L'hôtel en totalité, y compris les éléments de décor immeubles par destination, à l'exception de ceux de l'étage du corps de logis, les sols des cours, des terrasses et du jardin, les clôtures et leurs portes (cad. AP 4) : inscription par arrêté du 18 décembre 2001

Personnages clés

Joseph Lebas de Clévans - Commanditaire Conseiller au parlement, propriétaire initial.
Jean Querret - Architecte présumé Ingénieur des Ponts-et-Chaussées en 1736.
Duc d’Aumale - Résident militaire Fils de Louis-Philippe, logea entre 1873-1879.
Général de Lattre de Tassigny - Général en résidence Y prépara l’offensive de 1944.

Origine et histoire

L’hôtel de Clévans, aussi appelé hôtel du quartier général, est un hôtel particulier situé au 4 rue du Général-Lecourbe à Besançon, dans le département du Doubs. Construit entre 1739 et 1741 pour Joseph Lebas de Clévans, conseiller au parlement de Besançon, il s’inspire de l’architecture des hôtels parisiens, notamment l’hôtel de Matignon. Son architecte présumé, Jean Querret, ingénieur des Ponts-et-Chaussées, aurait conçu un édifice entre cour et jardin, avec des dépendances incluant écuries et glacière.

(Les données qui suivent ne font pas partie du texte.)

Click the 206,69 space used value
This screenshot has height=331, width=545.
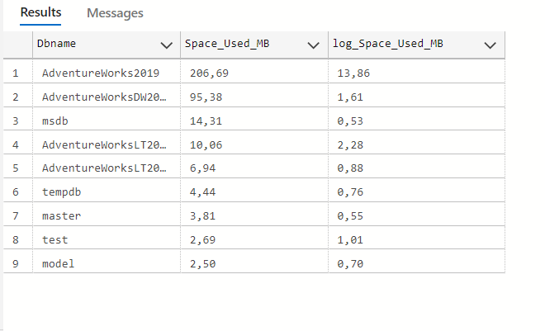(x=207, y=73)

En 1818, l’hôtel est loué à l’armée pour servir de quartier général, puis racheté par l’État en 1854. Il devient la résidence des généraux commandant le corps d’armée, dont le duc d’Aumale (1873-1879) et le général de Lattre de Tassigny en 1944. Pendant la Seconde Guerre mondiale, il abrite la Gestapo (1943-1944), et une cellule conservée porte des graffitis de détenus. L’édifice, classé monument historique en 2001, a préservé ses décors intérieurs et son parc à l’anglaise.

L’architecture classique de l’hôtel se distingue par une façade rythmée de pilastres et un fronton triangulaire. La distribution intérieure, inspirée de l’hôtel de Matignon, inclut une cour d’honneur, des communs, et un jardin transformé au XIXe siècle. Malgré des aménagements mineurs (cloisonnement de la galerie, ajout d’un couloir), la structure d’origine reste intacte. Les cheminées, datées de 1741, et les vestiges de la glacière témoignent de son histoire.

L’hôtel illustre l’évolution des usages d’un bâtiment civil vers une fonction militaire, tout en conservant des éléments patrimoniaux remarquables. Son inscription aux monuments historiques couvre l’intégralité de l’édifice, à l’exception de certains décors de l’étage, ainsi que les cours, terrasses, et le jardin clos de murs.